In a letter to Brock Long, the administrator of the Federal Emergency Management Agency (FEMA), McCaskill requested "information about the agency's role in "providing oversight of taxpayer dollars used to fund the repair of Puerto Rico's electrical grid."

"I am particularly troubled by two recent revelations: first, PREPA [Puerto Rico Electric Power Authority] may already have paid Whitefish using federal disaster relief funding, possibly without knowledge, and second, PREPA has awarded another large contract that contains questionable terms and implicates hundreds of millions of federal taxpayer dollars," she wrote.

McCaskill, who is the top-ranking Democrat on the Governmental Affairs Committee, also wants more details into the US Army Corps. of Engineers' (USACE) decision against contracting Whitefish to assist with Puerto Rico's recovery, citing the company's unwillingness "to agree to comply with federal procurement laws." The cost of contracting the company was deemed "more than double what USACE considered appropriate."

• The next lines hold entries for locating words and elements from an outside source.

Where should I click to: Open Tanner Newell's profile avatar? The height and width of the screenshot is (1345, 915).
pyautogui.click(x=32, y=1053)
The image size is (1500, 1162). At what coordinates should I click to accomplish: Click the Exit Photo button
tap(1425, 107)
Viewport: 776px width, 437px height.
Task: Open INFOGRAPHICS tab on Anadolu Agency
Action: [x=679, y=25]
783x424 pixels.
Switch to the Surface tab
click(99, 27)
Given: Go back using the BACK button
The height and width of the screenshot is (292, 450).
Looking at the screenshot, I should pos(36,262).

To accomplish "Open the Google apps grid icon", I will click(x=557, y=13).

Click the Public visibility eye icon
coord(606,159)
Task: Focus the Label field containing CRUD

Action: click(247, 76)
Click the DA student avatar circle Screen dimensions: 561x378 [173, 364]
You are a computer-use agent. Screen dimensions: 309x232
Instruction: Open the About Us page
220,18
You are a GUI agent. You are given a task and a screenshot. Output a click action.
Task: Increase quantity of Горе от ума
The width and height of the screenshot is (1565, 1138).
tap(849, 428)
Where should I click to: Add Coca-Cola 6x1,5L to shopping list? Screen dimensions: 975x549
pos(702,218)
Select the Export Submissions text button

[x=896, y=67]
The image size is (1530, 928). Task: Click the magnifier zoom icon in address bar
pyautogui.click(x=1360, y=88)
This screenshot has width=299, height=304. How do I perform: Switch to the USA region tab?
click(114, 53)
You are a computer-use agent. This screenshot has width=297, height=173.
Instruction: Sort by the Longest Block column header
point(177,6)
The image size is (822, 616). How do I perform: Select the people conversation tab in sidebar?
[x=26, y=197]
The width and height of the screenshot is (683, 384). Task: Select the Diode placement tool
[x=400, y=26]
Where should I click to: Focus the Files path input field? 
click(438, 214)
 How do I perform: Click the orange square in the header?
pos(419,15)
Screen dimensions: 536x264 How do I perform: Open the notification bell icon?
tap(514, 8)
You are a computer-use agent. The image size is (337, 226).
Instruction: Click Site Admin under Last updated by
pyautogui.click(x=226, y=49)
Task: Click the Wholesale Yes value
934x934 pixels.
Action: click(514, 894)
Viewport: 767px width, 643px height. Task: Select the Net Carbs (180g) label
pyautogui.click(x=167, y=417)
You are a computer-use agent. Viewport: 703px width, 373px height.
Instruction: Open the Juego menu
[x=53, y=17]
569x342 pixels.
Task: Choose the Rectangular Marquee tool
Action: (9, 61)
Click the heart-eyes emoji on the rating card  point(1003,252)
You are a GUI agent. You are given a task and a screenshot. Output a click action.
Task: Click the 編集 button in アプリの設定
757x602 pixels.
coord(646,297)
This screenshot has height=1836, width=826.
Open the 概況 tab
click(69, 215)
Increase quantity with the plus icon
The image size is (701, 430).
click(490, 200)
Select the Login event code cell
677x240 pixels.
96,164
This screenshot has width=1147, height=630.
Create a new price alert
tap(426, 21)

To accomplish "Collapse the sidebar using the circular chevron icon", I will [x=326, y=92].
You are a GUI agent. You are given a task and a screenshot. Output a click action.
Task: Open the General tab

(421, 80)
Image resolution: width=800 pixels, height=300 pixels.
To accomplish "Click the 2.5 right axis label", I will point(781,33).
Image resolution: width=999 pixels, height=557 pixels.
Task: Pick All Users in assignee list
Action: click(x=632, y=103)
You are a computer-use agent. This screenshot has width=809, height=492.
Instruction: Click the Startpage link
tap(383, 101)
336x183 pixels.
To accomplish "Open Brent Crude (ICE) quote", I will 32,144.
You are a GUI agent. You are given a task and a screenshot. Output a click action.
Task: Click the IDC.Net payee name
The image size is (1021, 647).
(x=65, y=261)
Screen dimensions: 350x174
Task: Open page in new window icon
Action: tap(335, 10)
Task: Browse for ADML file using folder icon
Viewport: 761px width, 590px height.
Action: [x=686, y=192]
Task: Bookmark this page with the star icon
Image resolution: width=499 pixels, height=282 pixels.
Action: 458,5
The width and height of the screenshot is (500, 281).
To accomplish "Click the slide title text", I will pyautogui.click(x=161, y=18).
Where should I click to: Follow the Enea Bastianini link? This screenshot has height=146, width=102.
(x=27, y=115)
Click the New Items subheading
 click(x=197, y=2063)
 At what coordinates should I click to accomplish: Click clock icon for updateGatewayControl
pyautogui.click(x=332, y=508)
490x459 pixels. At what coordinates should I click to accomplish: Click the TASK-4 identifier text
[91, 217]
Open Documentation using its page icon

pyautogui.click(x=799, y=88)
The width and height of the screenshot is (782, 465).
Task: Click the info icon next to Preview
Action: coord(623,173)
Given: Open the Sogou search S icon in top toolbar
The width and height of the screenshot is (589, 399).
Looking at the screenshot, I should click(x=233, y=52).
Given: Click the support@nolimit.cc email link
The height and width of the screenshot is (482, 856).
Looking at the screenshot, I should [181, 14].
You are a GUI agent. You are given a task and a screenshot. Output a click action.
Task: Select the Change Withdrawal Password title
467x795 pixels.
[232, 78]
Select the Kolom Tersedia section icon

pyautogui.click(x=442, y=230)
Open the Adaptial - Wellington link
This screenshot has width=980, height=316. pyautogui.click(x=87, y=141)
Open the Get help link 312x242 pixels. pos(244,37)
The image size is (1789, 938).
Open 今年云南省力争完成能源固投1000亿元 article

In a separate letter to Whitefish CEO Andrew Techmanski, McCaskill is also asking for details about the contracting process and the source of funds paid to the company before the contract was canceled, noting that FEMA awarded more than $215 million in funding to PREPA between Oct. 10 and Oct. 23 to fix the power grid.

"A FEMA official informed Committee staff it is possible that FEMA funds will be used by Whitefish. The FEMA official also indicated that FEMA did not review and approve actual expenses prior to awarding the $215 million in Public Assistance funds," she wrote in the letter. "Although FEMA issued an official statement representing it has not provided any reimbursement to Puerto Rico for the PREPA contract with Whitefish, it is possible that PREPA has already been using federal taxpayer dollars to pay your company."

The letter comes amid multiple ongoing inquiries into the contract and, more broadly, the operations of the Puerto Rico Electric Power Authority after the hurricane.

In an interview on BuzzFeed News' AM2DM on Thursday morning, Rosselló, Puerto Rico's governor, blamed the decision to contract Whitefish Energy on the Army Corps. of Engineers' slow progress in restoring the grid.

"They have said and stipulated that we were going to get this up quickly and be there immediately and it's 35 days after signing the contract and still their brigades are not in Puerto Rico," he said of the Army Corps. of Engineers.